• Aim of the exercise:
This exercise calls for every line of the data below with the string "computer" in it.
============================================================
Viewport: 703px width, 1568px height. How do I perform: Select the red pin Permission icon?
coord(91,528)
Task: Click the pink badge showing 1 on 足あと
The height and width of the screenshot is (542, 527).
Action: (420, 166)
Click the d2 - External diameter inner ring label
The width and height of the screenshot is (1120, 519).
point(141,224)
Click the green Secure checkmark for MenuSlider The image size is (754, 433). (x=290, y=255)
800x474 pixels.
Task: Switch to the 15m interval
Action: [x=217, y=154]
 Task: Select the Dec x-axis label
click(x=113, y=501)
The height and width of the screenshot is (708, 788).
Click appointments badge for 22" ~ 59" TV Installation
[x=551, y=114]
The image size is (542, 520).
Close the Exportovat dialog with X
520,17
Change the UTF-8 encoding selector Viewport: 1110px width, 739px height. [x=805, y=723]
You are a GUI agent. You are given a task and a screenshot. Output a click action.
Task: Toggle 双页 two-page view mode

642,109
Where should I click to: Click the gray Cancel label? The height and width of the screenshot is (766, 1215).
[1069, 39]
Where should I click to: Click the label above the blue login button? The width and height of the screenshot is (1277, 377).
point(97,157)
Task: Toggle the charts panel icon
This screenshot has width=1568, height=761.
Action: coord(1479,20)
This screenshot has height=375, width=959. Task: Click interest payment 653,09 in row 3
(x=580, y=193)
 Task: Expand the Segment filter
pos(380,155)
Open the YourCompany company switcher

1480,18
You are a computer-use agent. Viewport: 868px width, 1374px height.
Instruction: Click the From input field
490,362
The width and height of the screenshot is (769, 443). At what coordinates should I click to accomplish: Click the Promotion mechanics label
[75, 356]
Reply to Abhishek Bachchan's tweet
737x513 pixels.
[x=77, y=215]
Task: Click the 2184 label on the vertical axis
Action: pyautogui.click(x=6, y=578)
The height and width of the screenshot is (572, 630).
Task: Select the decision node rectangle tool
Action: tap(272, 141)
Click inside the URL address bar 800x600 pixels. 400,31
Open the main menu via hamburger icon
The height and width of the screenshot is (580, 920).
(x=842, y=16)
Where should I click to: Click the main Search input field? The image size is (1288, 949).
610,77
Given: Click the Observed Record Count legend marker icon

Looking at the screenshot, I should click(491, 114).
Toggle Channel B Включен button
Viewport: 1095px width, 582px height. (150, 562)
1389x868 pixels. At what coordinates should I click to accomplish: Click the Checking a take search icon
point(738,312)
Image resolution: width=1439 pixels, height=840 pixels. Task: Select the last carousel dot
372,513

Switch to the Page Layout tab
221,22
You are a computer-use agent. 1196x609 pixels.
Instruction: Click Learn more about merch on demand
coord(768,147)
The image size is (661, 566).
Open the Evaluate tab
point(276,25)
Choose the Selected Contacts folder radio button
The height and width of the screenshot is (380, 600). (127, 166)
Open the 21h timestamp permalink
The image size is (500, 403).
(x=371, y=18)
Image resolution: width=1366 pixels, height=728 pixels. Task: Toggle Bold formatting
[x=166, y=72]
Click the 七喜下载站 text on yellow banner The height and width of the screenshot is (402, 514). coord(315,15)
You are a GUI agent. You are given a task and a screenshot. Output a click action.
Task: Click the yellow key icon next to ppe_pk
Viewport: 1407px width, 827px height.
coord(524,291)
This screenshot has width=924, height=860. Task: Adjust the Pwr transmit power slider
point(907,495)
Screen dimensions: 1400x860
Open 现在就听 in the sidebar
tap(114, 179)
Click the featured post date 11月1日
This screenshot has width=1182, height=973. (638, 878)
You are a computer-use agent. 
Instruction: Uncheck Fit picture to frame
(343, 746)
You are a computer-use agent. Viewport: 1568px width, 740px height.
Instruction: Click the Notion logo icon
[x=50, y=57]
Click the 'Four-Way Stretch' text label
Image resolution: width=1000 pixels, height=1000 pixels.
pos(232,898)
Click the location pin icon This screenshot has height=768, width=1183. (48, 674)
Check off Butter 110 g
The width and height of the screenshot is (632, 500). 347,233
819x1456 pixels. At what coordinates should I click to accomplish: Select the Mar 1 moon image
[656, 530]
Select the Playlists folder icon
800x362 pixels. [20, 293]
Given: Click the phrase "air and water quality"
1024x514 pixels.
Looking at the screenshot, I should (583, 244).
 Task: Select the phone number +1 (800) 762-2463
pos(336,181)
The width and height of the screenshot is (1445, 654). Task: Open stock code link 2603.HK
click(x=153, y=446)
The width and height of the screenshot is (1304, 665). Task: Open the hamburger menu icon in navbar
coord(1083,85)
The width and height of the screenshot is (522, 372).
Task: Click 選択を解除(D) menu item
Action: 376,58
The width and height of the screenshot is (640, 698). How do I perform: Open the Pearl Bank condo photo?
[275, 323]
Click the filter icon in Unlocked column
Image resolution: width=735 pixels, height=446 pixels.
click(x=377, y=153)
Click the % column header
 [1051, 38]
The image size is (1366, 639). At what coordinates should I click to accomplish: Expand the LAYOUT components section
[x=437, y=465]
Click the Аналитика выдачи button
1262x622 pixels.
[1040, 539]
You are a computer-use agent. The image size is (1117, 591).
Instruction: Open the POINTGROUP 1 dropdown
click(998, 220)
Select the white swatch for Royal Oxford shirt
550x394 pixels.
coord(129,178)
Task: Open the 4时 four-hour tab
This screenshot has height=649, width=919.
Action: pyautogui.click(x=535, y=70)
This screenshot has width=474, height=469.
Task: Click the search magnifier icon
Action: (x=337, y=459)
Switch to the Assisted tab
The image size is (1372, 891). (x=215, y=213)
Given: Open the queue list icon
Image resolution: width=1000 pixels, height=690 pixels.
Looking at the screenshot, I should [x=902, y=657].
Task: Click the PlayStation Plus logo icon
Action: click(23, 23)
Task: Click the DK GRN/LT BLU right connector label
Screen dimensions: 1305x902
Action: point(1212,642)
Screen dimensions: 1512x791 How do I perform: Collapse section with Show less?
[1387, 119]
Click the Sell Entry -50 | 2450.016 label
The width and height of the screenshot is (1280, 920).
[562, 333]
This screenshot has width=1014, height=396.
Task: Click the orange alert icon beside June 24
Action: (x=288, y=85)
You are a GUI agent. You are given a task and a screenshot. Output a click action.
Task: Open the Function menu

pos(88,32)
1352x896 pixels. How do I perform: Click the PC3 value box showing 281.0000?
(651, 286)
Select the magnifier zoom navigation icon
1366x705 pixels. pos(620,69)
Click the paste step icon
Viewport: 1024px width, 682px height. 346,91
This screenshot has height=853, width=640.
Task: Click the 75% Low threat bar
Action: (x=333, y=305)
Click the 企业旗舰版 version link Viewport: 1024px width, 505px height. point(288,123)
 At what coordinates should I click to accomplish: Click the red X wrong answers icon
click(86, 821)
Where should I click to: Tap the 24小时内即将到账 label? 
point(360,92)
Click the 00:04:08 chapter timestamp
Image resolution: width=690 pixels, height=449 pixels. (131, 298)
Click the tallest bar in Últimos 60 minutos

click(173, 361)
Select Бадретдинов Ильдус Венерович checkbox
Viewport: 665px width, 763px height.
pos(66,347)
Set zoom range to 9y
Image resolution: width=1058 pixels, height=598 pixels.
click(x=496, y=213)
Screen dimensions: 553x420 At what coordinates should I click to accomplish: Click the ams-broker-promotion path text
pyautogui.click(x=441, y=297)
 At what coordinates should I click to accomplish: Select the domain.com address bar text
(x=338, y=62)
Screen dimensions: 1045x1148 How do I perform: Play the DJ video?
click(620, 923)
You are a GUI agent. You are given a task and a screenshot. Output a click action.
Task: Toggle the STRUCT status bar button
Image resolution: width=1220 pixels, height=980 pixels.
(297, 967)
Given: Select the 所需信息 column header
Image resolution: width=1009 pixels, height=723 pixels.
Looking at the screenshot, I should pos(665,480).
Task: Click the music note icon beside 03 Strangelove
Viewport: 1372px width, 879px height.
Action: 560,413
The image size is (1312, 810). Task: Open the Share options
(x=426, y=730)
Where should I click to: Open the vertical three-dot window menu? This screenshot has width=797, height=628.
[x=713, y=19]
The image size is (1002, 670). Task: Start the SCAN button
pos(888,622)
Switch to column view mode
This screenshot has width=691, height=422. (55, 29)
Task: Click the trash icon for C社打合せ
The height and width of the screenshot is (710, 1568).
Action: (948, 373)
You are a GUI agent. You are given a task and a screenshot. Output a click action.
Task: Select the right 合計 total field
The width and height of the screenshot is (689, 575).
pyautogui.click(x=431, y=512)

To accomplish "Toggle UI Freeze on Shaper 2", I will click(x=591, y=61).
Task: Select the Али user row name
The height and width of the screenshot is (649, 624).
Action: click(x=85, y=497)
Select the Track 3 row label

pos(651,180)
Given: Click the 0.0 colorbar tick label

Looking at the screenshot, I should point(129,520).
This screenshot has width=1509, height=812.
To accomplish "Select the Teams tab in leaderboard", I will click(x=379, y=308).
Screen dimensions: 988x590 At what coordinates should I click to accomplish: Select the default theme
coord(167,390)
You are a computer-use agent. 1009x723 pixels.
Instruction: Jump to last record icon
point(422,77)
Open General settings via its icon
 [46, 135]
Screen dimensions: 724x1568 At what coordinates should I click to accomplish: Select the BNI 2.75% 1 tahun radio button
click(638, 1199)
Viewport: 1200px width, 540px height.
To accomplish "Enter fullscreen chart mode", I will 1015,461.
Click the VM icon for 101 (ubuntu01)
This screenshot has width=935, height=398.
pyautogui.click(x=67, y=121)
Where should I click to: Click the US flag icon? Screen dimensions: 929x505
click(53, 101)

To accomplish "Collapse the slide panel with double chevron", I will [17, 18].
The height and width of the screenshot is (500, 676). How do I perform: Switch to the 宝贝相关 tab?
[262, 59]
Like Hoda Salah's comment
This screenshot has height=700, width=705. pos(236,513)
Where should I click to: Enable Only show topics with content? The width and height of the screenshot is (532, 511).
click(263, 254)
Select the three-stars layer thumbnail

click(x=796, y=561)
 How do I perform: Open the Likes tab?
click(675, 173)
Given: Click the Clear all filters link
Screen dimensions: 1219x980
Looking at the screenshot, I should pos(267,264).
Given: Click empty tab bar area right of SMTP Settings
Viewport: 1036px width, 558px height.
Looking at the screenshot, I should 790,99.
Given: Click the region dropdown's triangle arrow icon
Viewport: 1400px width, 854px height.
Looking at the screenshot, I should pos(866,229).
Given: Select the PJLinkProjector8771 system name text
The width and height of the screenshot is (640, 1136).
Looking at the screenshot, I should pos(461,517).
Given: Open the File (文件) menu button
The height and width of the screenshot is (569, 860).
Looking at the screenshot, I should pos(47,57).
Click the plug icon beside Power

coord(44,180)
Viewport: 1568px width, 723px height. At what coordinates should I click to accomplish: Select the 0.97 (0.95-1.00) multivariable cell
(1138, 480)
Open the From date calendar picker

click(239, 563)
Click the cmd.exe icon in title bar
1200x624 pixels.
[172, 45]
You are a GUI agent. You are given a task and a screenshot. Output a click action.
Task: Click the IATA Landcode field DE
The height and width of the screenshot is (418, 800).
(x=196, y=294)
============================================================
• Exercise output:
You are a computer-use agent. Viewport: 868px width, 1374px height.
You are a computer-use agent. 1196x609 pixels.
You are a computer-use agent. 
You are a computer-use agent. Viewport: 1568px width, 740px height.
You are a computer-use agent. The image size is (1117, 591).
You are a computer-use agent. 1009x723 pixels.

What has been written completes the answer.